Films straddling the two ponds

There is an outdated notion that European films, due to their slowness and seriousness, end up being snubbed and labeled as arthouse films in America. Finding a distribution and an audience in America was then a far-fetched idea for most European filmmakers. Although in reality, many European filmmakers have made waves and defied the expectations of the American film market.

Classic and contemporary filmmakers such as Ingmar Bergman, Billy Wilder, Federico Fellini, Alfred Hitchcock, Jean-Luc Goddard, Pedro Almodóvar, Wim Wenders, Werner Herzog, Andrei Tarkovsky among others paved the way for European cinema to be recognized and respected in the competitive world of American cinema.

Movies such as The bicycle thief (1948), Schindler’s list (1993), Gladiator (2000), and The King’s Speech (2010) are among the European films that have received the highest accolades at the prestigious annual Academy Awards. Not to mention that European films and filmmakers have greatly influenced the style of award-winning directors such as Martin Scorsese, Quentin Tarantino, David Lynch and Steven Spielberg, among others.

In a conversation with Europeans in my film network, American films such as Sunset Boulevard (1950), pulp Fiction (1994), The great Lebowski (1998), Rebel without cause (1955), The sixth sense (1999), Magnolia (1999), Titanic (1997), chick films and blockbuster and superhero adventure films were huge influences in their childhood as well as the basis for the analysis of story structures in film school. .
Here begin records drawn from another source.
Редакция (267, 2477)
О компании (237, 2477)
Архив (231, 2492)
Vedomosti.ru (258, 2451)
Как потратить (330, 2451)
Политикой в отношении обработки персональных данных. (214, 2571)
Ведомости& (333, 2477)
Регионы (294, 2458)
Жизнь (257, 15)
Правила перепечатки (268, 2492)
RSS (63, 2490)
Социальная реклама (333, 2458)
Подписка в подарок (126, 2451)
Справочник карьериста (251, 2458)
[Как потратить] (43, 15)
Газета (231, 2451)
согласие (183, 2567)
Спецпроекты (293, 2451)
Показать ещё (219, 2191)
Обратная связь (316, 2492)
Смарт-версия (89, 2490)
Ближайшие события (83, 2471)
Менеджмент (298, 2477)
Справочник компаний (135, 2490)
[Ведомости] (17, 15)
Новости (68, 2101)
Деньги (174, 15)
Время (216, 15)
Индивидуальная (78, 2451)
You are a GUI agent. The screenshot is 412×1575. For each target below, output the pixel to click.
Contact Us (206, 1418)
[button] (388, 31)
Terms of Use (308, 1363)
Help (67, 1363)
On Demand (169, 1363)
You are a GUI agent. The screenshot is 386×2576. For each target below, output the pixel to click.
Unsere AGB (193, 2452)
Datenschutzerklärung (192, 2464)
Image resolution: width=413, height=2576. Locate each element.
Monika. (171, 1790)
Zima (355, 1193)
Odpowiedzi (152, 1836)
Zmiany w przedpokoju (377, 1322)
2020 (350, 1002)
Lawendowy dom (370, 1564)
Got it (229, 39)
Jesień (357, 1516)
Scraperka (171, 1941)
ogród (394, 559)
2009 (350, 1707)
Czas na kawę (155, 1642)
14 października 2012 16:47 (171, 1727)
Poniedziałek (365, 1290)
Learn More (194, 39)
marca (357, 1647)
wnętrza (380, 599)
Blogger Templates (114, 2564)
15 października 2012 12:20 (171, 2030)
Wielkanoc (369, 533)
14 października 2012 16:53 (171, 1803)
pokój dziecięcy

Today, the US and European industries are merging more into each other due to the massive reform and evolution of society which directly influence their viewing interests and preferences. With the rise of major social movements, the stories and people portrayed onscreen better reflect the diversity, culture, and issues audiences want to see. It is no longer limited to classic American and European tales of the whites and the privileged, but rather the universal and real struggles of humans from all walks of life and all corners of the world. This is just the start of the fight and we have the chance to witness positive changes and the fusion of unique techniques from both industries to tell stories that impact lives and make the world a better place, movie to movie. that time.